* [Problem description]
Rewrite the lines starting at the one containing "Click the vertical" and ending at the one containing "Image resolution: width=1518", swapping "pencil" for "edit" and keeping everything else the same.

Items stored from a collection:
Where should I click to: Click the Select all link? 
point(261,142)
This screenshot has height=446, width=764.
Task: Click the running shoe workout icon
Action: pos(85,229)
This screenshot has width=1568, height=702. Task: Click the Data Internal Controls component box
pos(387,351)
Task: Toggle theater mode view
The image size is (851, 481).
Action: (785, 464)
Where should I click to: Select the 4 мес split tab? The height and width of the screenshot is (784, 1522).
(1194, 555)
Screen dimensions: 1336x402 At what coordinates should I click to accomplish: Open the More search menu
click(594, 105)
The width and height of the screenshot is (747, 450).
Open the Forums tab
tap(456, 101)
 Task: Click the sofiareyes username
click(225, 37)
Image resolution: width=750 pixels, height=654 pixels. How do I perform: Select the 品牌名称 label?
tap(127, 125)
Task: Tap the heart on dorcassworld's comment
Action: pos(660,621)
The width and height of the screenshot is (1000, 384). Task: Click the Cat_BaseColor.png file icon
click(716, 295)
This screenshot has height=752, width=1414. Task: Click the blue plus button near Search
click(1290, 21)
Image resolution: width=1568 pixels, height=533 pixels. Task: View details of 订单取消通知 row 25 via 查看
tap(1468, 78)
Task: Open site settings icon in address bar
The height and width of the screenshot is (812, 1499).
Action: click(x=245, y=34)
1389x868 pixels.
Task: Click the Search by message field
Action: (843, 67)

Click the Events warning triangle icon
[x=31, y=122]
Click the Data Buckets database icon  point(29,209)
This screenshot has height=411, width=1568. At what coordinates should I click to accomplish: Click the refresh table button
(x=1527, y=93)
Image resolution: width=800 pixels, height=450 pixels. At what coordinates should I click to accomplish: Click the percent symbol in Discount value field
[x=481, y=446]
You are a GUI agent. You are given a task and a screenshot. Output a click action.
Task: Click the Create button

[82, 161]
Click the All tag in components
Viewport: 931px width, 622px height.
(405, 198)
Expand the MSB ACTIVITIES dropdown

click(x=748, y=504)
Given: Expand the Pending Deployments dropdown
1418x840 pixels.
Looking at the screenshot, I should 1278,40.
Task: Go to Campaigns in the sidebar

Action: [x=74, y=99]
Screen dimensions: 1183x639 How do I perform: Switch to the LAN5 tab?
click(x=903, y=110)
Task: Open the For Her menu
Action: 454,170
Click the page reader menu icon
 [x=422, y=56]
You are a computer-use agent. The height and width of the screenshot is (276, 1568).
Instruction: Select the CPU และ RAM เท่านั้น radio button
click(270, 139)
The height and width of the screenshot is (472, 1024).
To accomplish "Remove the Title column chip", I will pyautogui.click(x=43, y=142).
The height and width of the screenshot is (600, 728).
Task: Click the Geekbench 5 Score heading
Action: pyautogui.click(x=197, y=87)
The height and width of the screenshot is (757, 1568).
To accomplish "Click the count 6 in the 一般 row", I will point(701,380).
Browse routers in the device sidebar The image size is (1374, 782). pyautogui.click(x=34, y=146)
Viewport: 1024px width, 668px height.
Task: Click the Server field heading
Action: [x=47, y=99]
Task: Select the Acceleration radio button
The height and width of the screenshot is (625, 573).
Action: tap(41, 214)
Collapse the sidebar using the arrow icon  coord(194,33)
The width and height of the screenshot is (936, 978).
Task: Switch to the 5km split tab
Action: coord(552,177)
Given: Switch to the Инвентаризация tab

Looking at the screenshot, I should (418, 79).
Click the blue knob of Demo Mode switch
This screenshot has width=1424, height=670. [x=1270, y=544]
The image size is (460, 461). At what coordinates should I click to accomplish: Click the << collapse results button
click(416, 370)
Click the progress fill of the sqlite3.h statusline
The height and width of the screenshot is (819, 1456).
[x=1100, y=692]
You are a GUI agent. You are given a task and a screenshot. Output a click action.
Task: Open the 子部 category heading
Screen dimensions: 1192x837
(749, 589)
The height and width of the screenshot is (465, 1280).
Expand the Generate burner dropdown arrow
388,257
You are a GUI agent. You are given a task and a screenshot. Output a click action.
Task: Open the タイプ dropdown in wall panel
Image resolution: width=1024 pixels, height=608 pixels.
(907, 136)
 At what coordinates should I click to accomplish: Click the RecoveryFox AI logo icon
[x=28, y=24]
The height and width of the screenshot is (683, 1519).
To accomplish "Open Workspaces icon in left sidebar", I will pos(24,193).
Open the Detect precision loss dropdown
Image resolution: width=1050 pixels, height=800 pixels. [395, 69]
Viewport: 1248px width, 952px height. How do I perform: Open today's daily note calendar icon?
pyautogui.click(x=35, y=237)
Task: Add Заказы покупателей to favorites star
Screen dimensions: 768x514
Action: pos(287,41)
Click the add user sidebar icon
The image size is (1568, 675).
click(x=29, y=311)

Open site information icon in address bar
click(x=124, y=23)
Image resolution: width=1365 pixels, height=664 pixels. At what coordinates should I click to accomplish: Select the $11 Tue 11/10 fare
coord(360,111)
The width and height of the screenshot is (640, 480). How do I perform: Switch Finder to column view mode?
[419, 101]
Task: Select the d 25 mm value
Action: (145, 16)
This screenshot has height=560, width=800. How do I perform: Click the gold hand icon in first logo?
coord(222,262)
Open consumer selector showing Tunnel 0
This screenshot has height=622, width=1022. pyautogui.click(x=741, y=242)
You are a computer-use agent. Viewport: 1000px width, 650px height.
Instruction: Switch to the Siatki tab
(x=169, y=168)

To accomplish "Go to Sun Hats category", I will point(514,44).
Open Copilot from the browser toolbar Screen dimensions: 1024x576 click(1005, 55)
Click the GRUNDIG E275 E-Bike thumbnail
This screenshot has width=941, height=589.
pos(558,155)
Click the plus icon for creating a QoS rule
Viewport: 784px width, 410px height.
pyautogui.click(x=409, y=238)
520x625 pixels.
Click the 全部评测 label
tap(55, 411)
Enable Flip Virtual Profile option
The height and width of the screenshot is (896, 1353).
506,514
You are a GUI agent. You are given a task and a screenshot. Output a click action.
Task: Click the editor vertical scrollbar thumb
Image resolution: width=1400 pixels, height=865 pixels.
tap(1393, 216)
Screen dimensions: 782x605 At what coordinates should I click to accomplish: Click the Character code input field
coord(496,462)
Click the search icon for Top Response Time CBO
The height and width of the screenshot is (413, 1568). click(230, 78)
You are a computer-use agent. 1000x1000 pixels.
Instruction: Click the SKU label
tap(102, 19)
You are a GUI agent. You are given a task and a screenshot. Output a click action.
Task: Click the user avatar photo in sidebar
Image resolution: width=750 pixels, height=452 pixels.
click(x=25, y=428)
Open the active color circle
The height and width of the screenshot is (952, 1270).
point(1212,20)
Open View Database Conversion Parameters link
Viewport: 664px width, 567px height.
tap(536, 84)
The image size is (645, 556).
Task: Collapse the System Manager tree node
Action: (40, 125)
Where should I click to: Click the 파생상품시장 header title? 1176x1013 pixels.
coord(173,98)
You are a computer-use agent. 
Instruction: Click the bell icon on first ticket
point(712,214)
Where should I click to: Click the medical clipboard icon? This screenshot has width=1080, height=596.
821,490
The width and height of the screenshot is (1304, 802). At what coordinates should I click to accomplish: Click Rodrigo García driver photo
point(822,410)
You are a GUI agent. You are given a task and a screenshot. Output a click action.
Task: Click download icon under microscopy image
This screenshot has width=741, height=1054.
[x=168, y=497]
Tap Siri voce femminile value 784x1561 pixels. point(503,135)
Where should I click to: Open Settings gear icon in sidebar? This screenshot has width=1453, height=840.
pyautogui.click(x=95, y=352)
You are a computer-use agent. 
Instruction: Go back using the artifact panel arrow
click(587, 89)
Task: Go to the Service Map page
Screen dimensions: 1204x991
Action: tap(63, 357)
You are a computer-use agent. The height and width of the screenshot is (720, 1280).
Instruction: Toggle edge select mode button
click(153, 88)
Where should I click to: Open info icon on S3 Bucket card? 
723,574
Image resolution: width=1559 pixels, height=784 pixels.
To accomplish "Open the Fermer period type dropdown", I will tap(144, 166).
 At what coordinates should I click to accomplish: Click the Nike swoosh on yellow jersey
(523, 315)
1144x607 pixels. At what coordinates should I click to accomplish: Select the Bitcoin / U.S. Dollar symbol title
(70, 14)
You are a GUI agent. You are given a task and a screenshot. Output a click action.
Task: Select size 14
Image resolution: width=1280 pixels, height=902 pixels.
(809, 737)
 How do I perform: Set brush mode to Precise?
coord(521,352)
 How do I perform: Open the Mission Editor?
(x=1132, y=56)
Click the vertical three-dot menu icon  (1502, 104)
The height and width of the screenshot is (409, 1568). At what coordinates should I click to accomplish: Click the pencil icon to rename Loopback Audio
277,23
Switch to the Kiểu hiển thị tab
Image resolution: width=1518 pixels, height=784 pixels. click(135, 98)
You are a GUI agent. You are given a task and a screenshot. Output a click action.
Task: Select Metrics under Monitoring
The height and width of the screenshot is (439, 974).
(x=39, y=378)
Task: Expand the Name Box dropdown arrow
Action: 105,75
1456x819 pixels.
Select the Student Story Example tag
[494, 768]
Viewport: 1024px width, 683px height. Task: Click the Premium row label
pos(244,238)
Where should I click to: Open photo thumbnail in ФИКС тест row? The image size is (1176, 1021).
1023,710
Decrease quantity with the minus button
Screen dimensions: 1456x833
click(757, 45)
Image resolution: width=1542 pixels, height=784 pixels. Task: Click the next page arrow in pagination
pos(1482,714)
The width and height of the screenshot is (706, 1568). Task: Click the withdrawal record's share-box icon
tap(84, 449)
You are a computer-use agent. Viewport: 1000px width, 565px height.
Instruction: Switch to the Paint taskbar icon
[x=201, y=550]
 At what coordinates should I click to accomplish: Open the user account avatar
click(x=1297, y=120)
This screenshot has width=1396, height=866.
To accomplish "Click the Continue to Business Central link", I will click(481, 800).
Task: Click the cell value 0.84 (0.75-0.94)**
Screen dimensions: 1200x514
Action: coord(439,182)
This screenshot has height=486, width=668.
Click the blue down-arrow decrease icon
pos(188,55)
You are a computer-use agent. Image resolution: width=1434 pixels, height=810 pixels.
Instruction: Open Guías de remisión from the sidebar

* [Full output]
Click the vertical three-dot menu icon  (1502, 104)
The height and width of the screenshot is (409, 1568). At what coordinates should I click to accomplish: Click the edit icon to rename Loopback Audio
277,23
Switch to the Kiểu hiển thị tab
Image resolution: width=1518 pixels, height=784 pixels. click(135, 98)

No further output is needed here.